Scientific journals are ranked in different ways, and sometimes research is judged on the basis of the rank of the journal it is published in. Publishing in a high-ranking journal is also a matter of academic pride. One common measure is the number of times research from that journal has been cited. Citation data is taken from databases such as Thomson-Reuters and Scopus. The idea is that when scientists publish research, they cite previous work they believe to be of high quality and importance.
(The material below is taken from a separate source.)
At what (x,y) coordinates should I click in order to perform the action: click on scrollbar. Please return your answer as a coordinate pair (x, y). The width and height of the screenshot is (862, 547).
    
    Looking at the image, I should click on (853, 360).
So, if research in a particular journal is cited often, that journal is perceived to be of high quality and importance.
  1. Science Watch Top 10

    • According to Science Watch, the 10 most cited journals based on 1999-2009 totals are: "Journal of Biological Chemistry" (1.65 million), "Proceedings of the National Academy of Science" (1.4 million), "Nature" (1.2 million), "Science" (1.1 million), "Physical Review Letters" (884,911), "Journal of the American Chemical Society" (881,457), "Physical Review B" (612,337), "Astrophysical Journal" (581,299), "New England Journal of Medicine" (568,698) and "Applied Physics Letters" (549,224). Science Watch uses the Thomson-Reuters citation index.

    SCImago Top 10

    • Based on 20010-2012 data, SCImago Journal and Country Rank’s top 10 are: "Proceedings of the National Academy of Science" (119,356), "Nature" (104,068), "PLoS One" (103,109), "Journal of the American Chemical Society" (102,432), "Science" (88,919), "New England Journal of Medicine" (65,891), "Physical Review Letters" (65,309), "Journal of Biological Chemistry" (62,587), "Angewandte Chemie -- International Edition" (59,703) and "Physical Review B -- Condensed Matter and Materials Physics" (58,343). SCImago uses the Scopus citation index.